We might be in the midst of this really modern smartphone era. Yet there are a few of us who can’t wait to get our hands on all things vintage. A typewriter, a cassette player or even better a Polaroid camera. While the typewriter and CD players are long gone, we still get to lay our hands on some instant cameras even today.
The company Polaroid, unfortunately, shut down declaring itself bankrupt twice (in 2001 and 2008), leaving us only with a few models along the way. It’s good news for us vintage-lovers as we still have a new range of products from Fujifilm, Lomo and the Impossible Project.
Digitalisation might have been the main problem for these companies to get back into the markets but there has been a great surge in the demand for film photography in the recent years.
Numbers, as given by major brands like Kodak, Fujifilm and Harman Technology, indicate a growth of 5% annually on the demand of black and white film.“Our professional film sales have been increasing over the last two or three years,” confirms Dennis Olbrich, president of Kodak Alaris’ imaging, paper, photo chemicals, and film division.These cameras have upgraded to a captivating new design to fit modern requirements of portability and connectivity, but still, hold the vintage essence as the age-old concept of the picture developing out within minutes still holds true!
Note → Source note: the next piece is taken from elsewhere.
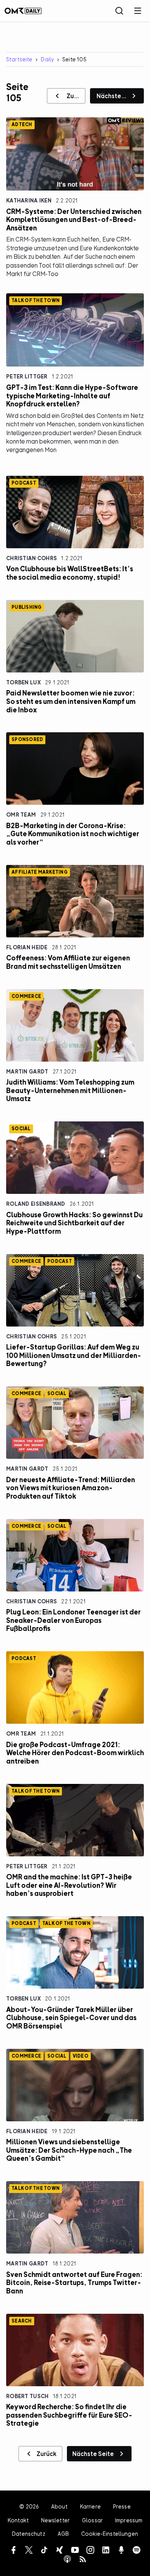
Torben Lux (23, 682)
Fujifilm also shows a rise in net sales of about 5 million dollars in 2015, as compared to 3.4 million dollars in
Film photography seems to be up after almost a decade of decline the major reasons for this decline being digitalisation as mentioned before.
Typically it comes out as a credit-card sized picture but there are also some cameras that work with a wider film. Some really interesting variations of the film are out in the market, for example, Black and White Film, Colorful film, or some comic based films as well. These variations are really fun and the pictures turn out to be beautiful.
A lot of credit of the sudden revival of film photography goes to the professional photographers who have gone back to the vintage film photography. While wedding photographers think that with film photography, they can add a lot of value to their client. And, give a lot more precision as film requires a photographer to plan and think their image out better than a digital one.
A lot of photographers prefer this photography to just distinguish their work from the crowd of digital photographers.
For more serious photography, the cameras come with a number of built-in goodies such as landscape modes or shutter speed control. However, the main drawback is that there is no additional lens available for these instant cameras.
The cost of these cameras typically starts around $50, and goes all the way up to $400. Of course, it varies depending on the type of camera and the brand. Film costs about $14 for a pack of 20 which is another major disadvantage of the camera.
Film photography certainly brings along a lot of nostalgia. It has also improvised a great lot from then on. From the amateur to the professional, these cameras have something to capture for all of us!